Health Minister Nafsiah Mboi’s HIV prevention efforts have faced serious resistance from some influential Islamists in this Muslim-majority country. Her promotion of condoms has led to angry protests, and she also had to overcome loud objections to her advocating that the government adopt harm reduction strategies for people who inject drugs. In an interview with Science, Mboi explains how she won several battles over HIV prevention efforts, yet also frankly addresses the areas that still need far more attention from the government. In particular, the government has not squarely addressed the spread of HIV in men who have sex with men, a group that suffers from serious stigma and discrimination.
In several sub-Saharan African countries, HIV has spread widely via heterosexual sex, infecting 5% or more of adults. No Asian country has an epidemic that has made similar headway in heterosexuals, although the virus has spread widely in key affected populations like men who have sex with men, injecting drug users, and sex workers. Papua New Guinea, however, is distinct from other Asian countries in many ways, and 10 years ago, it appeared that HIV was set to explode there in the heterosexual population. This sub-Saharan–like epidemic never came to be, and the country now is struggling to realign its response. The central challenge today is conducting appropriate surveillance to accurately describe the epidemic the country does have, which is easier said than done given that the virus has spread in often remote, geographically distinct areas and in key affected populations that are difficult to reach for social reasons.
Large-scale studies have proven that medical circumcision, which removes the entire foreskin, reduces the risk of men becoming infected via heterosexual sex by about 60%. But researchers still debate the precise mechanisms that lead to this protection. Investigators are now studying traditional penile cutting in Papua New Guinea, which slits but doesn’t remove the foreskin, for possible clues. Some evidence suggests that traditional cutting may offer some degree of protection, and by conducting experiments with HIV and different types of foreskin in the lab, researchers hope to clarify the factors in foreskins that deter or assist the establishment of an infection.
In the mountainous, remote Eastern Highlands of Papua New Guinea, people gather in makeshift cinema houses to watch videos that feature people from their communities who became infected by HIV. The stars of the videos come to viewings, too, speaking with the audience about their experiences, as well as about measures they can take to protect themselves and the effective antiretroviral treatment available if they do become infected. Made by students at the University of Goroka, the videos are in the local pidgin and attract people who are not often reached by mass media campaigns that attempt to educate the public about HIV/AIDS.

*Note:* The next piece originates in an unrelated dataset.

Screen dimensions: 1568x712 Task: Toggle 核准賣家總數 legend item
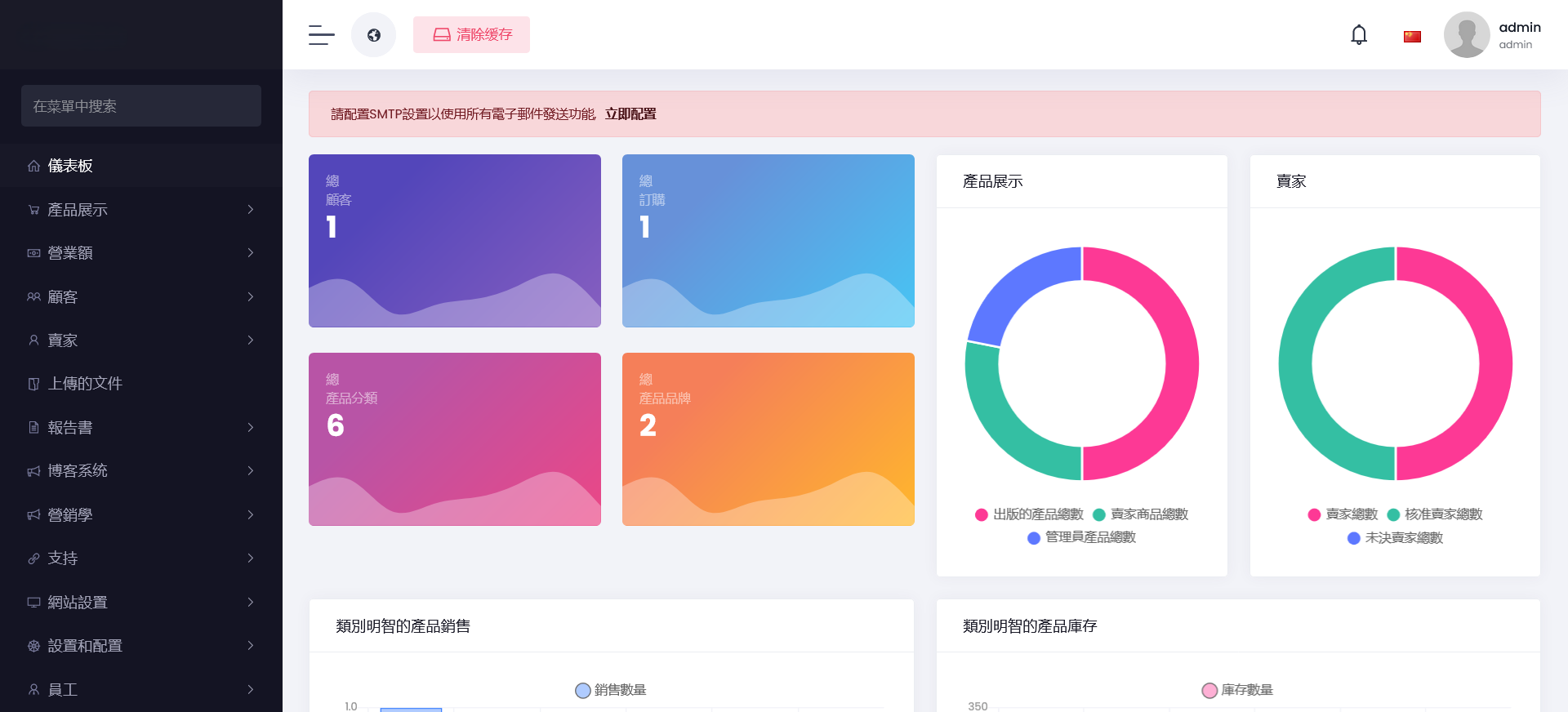pos(1434,514)
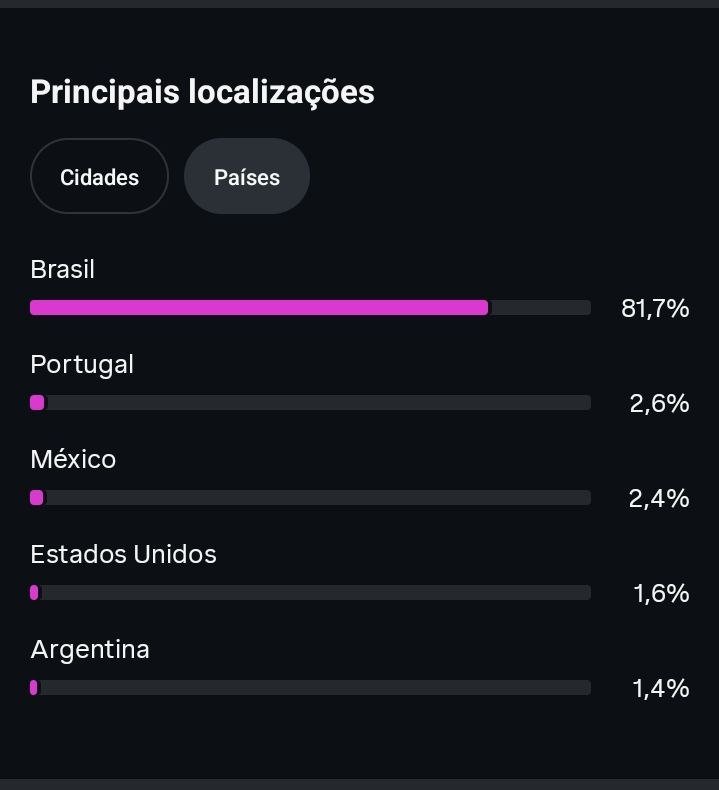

Adeeba Kamarulzaman, a leading HIV/AIDS researcher who is the dean of the faculty of medicine at the University of Malaya, studied in Australia from the time she was in high school, and, when she returned home to Malaysia, successfully lobbied the government to import harm reduction strategies that had worked there. Although many Malaysians are afraid to confront their government, Kamarulzaman has repeatedly pushed for evidence-based reforms, regardless of the political sensitivities. As transmission has shifted primarily from drug users sharing equipment to sexual transmission, she is now advocating for prevention and treatment efforts that target some of the most highly stigmatized groups in the country, including men who have sex with men, transgenders, and sex workers.
Shortly after the AIDS epidemic surfaced in Australia, an aggressive effort began to prevent the spread of HIV in people who inject drugs. The harm reduction movement that evolved provided clean needles and syringes to users, as well as opiate substitutes like methadone that are not injected. A medically supervised injecting center also opened in Sydney—the first of its kind in the Southern Hemisphere—where people receive clean needles and syringes and legally use their drugs. HIV never got a serious foothold in this extremely vulnerable population, and Australia’s harm reduction strategies eventually spread to nearby Indonesia and Malaysia, which initially had epidemics driven mainly by injecting drug use.
To date, Australia has only had an estimated 35,000 total HIV infections, which per capita is about four times less than the United States—and is a testament to the country’s early efforts to prevent spread in high-risk groups. But there’s one troubling exception to this success story: Prevalence of HIV continues to rise among men who have sex with men; it jumped 10% in 2012 and it has steadily increased since 1999. Given that roughly 70% of HIV-infected people in Australia receive treatment and that 90% of them have undetectable levels of virus in their blood, these increases in prevalence raise questions about treatment as prevention, which studies have shown can dramatically reduce the risk of transmission between heterosexuals. Does treatment have less of a preventive effect in men who are having sex with men? Is so, why?